Sony loses PlayStation modding battle

Sony has lost a legal ruling over the ‘chipping’ of PlayStation consoles. This is the practice whereby the games console is modded to enable it to play unauthorised versions of games.

An Australian court has confirmed that ‘chipping’ consoles did not breach the country’s copyright laws, reports Reuters.

The ruling is the latest twist in a long running battle between the Japanese electronics giant and an Australian businessman, who had modded consoles for customers in order for them to play cheaper overseas versions of PlayStation games.

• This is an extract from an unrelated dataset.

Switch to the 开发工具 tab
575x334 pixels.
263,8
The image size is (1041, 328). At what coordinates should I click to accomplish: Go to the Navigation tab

The charge that Eddy Stevens faced was that by bypassing encrypted access codes he was infringing copyright protections. In the US, for example, the Digital Millennium Copyright act made it illegal to circumvent anti-piracy measures built into commercial products. In the UK, it has been made explicitly illegal to mod chips since July 2004. A landmark Hgh Court ruling declared that using mod chips to bypass the PS2’s technical protection is also unlawful, thus criminalizing anyone who knowingly uses PS2 mod chips. This was the first case of its kind brought after the UK’s adoption of the EU Copyright Directive in October 2003.

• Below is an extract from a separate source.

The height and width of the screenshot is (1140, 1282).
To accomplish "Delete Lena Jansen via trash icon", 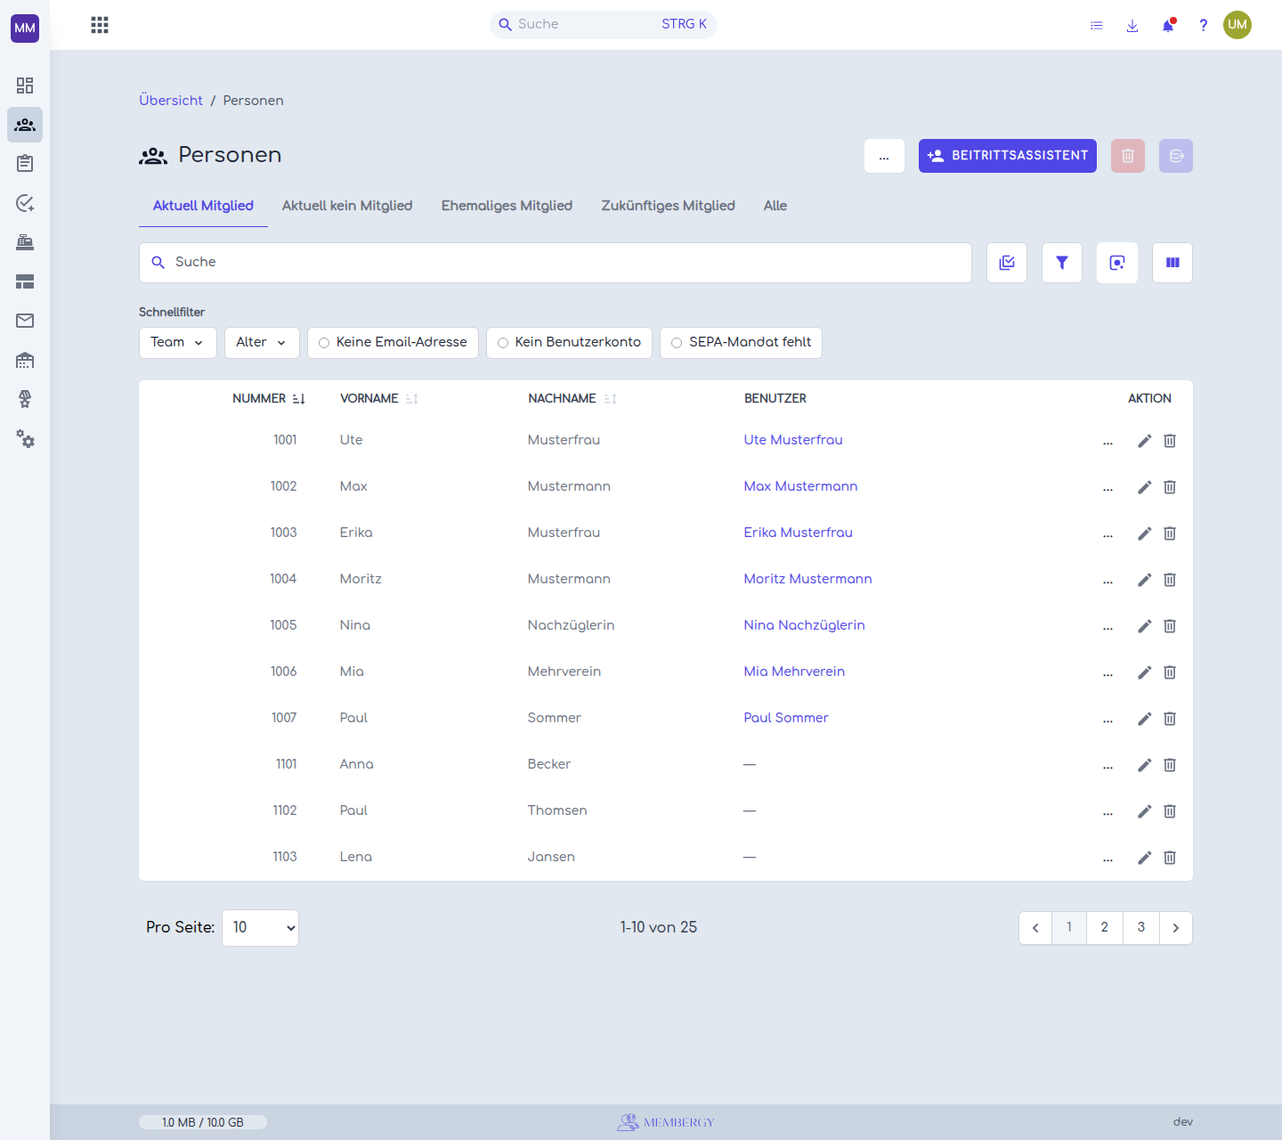I will point(1170,858).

But Australia appears to have viewed things differently, with the case turning on the definition of ‘technological protection measures’.

According to the news agency, the court criticized Sony on the basis that its different access codes in PlayStations restricted both the rights of consumers and market competition. It rejected Sony’s claims that bypassing such codes was equivalent to circumventing copy protection, and confirmed the previous ruling of a Federal Court.

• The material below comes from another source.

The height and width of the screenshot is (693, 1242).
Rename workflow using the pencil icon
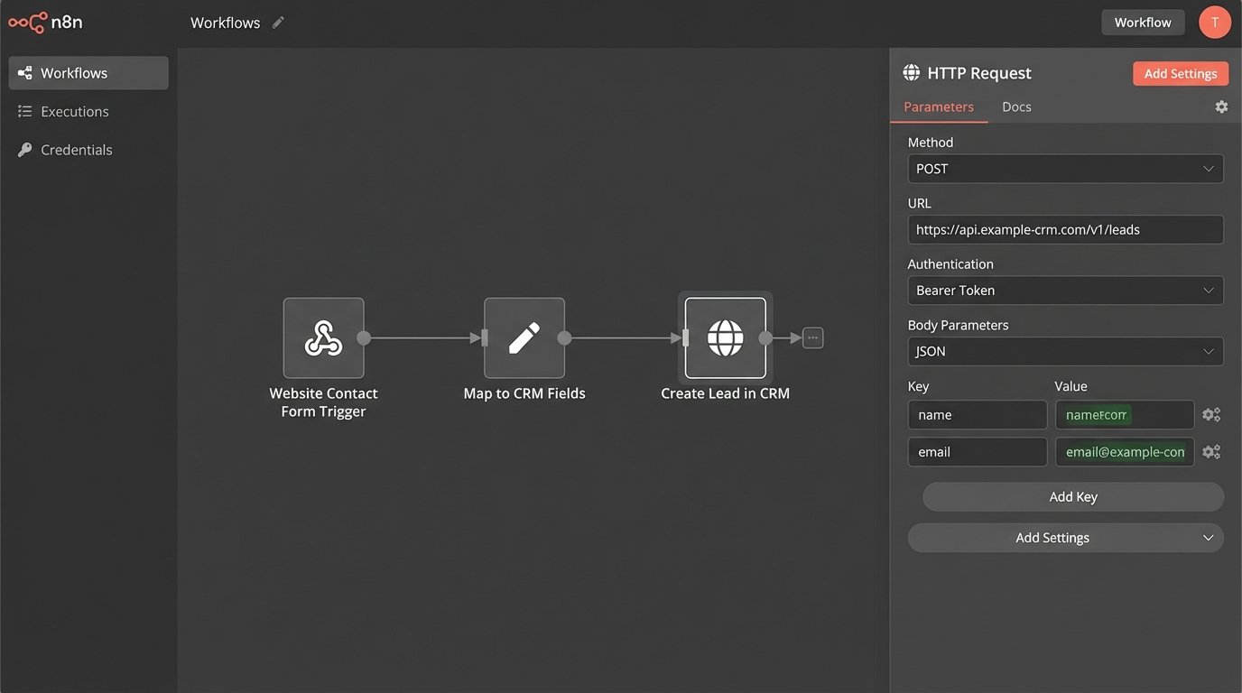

‘[The Court] accepted Justice Sackville’s construction of a “technological protection measure” as a device which denies access to a copyright work or which limits capacity to make copies of a work and thereby prevents or inhibits the undertaking of acts which would infringe copyright. The Court upheld the finding by Justice Sackville and the Full Court majority that computer programs are not reproduced in a material form in RAM and copies of cinematograph films are not made in RAM when games are played.’

You can read a pdf of the court ruling online at

Sony has long fought a battle against an unofficial ‘grey’ market for its powerful PlayStation console, which has helped spread ‘chipped’ versions.

Indeed, such is the widespread nature of the problem that at the end of 2004 Sony even traced large numbers of modded PlayStations back to a Chinese prison.

Following a five year investigation, Sony found that the productive prisoners were part of a criminal network turning around up to 50,000 modded PS2s a week. The company said that it discovered that 10 distributors were involved in the operation to sell on the machines.